Troubling Traditions: Canonicity, Theatre, and Performance in the US

*** Winner of the 2024 ATHE Excellence in Editing award! ***
The award committee found Troubling Traditions to be timely, urgent, and quite comprehensive in its approach. It brings many perspectives on canonicity and decolonization, and showcases the variety of approaches and theories to working with, revising, and deconstructing the canon. It effectively balances coauthorship and polyvocality with the editors’ direct and practical statement of the project, clearly articulating why considering canonicity is necessary for theatre scholars and teachers today. We appreciated the opportunity to reflect on the ethics of what we teach, how we teach, and what we are teaching toward.
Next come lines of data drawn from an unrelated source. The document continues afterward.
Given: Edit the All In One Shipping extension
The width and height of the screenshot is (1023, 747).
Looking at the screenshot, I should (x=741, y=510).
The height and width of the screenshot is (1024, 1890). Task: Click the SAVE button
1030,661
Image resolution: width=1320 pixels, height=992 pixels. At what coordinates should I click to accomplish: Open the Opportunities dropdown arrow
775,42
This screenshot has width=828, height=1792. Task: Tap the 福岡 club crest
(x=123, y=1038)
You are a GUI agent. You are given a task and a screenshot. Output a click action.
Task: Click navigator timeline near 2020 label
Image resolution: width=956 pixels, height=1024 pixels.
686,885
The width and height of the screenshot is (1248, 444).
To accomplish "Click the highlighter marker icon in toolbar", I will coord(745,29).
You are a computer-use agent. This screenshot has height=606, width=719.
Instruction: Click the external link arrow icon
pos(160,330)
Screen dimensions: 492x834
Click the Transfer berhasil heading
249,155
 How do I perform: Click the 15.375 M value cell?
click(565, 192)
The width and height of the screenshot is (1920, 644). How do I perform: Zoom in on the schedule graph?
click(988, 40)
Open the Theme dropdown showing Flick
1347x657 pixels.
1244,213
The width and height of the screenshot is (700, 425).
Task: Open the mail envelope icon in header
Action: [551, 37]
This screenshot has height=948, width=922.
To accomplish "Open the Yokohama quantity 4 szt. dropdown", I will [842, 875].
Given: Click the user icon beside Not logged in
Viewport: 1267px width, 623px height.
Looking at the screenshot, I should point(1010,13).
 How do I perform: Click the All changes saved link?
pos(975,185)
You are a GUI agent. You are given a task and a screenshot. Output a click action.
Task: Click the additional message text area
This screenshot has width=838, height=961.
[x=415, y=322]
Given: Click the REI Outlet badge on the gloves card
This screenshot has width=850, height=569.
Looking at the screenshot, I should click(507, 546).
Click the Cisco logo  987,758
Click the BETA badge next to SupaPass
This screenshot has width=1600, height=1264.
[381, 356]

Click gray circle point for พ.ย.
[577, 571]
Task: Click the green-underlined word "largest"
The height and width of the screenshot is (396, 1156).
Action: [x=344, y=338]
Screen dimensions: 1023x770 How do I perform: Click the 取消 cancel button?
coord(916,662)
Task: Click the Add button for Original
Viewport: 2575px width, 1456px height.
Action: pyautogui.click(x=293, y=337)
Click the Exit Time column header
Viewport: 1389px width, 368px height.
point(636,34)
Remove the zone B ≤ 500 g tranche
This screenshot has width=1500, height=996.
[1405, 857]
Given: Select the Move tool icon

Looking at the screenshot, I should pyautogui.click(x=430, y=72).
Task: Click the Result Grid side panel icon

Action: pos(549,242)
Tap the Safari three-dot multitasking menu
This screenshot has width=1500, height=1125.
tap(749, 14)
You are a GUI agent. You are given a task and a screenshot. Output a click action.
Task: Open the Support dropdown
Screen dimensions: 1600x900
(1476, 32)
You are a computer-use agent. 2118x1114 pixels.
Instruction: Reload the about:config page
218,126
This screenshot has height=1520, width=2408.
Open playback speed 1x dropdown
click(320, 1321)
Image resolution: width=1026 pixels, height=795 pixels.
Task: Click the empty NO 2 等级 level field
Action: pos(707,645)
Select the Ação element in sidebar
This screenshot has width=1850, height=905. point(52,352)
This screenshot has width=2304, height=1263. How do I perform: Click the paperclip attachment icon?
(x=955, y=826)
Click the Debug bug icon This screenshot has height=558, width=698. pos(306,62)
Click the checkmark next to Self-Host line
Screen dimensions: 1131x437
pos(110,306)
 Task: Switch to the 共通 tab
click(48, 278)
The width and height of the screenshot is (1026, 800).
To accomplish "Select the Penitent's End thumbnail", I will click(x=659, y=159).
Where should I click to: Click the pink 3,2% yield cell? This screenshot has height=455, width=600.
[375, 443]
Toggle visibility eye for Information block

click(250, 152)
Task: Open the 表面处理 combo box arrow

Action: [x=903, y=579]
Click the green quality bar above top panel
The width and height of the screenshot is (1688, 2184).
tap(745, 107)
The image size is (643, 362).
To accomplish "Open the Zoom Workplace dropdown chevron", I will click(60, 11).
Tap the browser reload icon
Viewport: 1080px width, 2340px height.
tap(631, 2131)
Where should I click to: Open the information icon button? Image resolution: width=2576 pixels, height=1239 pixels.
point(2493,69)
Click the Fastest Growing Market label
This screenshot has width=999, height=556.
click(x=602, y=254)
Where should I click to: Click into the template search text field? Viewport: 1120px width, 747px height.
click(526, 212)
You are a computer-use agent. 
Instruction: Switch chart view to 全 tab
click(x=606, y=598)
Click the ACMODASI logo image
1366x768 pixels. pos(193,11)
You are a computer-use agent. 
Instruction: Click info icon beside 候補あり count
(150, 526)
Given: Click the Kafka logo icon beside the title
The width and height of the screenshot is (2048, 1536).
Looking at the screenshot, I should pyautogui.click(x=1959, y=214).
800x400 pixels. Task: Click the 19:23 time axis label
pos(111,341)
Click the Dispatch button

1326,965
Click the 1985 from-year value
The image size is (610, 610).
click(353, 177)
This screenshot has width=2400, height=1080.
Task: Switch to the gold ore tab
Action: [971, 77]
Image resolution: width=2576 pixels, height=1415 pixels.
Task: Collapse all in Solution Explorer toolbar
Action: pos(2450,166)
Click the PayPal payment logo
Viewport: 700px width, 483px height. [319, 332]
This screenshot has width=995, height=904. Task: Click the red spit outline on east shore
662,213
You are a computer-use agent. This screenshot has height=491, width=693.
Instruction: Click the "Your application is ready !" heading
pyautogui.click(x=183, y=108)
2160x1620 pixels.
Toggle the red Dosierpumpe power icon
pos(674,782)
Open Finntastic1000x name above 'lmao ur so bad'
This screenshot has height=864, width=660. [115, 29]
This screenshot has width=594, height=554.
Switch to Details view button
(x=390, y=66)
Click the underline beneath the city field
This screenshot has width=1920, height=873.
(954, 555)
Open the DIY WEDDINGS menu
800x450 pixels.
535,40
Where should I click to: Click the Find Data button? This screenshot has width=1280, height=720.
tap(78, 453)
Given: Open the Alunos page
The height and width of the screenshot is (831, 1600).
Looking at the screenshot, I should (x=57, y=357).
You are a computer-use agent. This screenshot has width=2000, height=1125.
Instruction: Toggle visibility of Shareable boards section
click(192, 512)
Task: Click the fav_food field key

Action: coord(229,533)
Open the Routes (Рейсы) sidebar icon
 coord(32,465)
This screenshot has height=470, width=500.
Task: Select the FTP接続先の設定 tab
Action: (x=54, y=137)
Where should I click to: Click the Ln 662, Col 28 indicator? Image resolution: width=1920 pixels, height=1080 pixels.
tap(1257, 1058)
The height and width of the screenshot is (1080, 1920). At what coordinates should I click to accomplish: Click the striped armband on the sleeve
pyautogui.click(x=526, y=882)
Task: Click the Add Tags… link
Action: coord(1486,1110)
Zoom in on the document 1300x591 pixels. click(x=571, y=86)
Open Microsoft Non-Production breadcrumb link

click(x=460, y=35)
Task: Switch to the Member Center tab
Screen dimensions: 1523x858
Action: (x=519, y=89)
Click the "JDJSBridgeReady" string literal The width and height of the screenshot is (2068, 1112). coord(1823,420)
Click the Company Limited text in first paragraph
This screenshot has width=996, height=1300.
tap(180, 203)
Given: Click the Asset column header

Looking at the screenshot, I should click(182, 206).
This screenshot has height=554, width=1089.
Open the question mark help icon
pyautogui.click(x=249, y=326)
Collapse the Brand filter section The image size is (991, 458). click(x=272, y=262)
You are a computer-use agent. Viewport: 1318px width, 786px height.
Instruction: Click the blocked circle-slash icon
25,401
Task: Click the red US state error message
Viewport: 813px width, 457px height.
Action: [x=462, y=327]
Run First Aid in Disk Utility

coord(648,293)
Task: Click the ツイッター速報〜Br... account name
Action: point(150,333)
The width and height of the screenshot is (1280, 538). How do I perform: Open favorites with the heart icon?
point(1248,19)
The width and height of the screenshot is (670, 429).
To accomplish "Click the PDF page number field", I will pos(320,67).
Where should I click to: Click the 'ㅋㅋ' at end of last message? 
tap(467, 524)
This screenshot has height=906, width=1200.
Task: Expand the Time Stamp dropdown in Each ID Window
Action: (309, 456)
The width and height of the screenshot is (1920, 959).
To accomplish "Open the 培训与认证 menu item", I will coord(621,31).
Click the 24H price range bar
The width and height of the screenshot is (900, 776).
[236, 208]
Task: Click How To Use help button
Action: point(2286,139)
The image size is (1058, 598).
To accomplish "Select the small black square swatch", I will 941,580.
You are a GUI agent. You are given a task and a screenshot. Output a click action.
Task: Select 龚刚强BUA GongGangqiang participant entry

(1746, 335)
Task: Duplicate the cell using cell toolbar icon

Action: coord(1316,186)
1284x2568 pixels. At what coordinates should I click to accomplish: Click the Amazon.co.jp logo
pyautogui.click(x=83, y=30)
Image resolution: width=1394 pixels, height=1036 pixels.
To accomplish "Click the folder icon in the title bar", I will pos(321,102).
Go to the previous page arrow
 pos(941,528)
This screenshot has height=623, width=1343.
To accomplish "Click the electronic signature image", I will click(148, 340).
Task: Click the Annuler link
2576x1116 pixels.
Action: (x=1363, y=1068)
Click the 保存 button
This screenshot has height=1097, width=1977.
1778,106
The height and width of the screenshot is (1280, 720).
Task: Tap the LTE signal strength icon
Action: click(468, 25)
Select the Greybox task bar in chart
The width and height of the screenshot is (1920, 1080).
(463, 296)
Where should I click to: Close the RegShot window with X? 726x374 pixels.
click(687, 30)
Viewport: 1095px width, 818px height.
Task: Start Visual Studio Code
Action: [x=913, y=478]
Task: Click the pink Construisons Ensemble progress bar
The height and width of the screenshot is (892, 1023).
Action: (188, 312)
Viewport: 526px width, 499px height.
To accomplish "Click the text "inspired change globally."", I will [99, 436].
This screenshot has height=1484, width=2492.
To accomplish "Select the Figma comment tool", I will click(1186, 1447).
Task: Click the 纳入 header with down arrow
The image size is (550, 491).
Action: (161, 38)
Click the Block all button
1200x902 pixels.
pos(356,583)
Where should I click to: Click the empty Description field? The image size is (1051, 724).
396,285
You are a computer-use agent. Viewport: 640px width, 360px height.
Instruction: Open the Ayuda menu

This book will be an essential collection for teachers and students in coming years.

-ATHE’s Awards Committee

Troubling Traditions takes up a 21st century, field-specific conversation between scholars, educators, and artists from varying generational, geographical, and identity positions that speak to the wide array of debates around dramatic canons. Unlike Literature and other fields in the humanities, Theatre and Performance Studies has not yet fully grappled with the problems of its canon. Troubling Traditions stages that conversation in relation to the canon in the United States. It investigates the possibilities for multiplying canons, methodologies for challenging canon formation, and the role of adaptation and practice in rethinking the field’s relation to established texts. The conversations put forward by this book on the canon interrogate the field’s fundamental values, and ask how to expand the voices, forms, and bodies that constitute this discipline.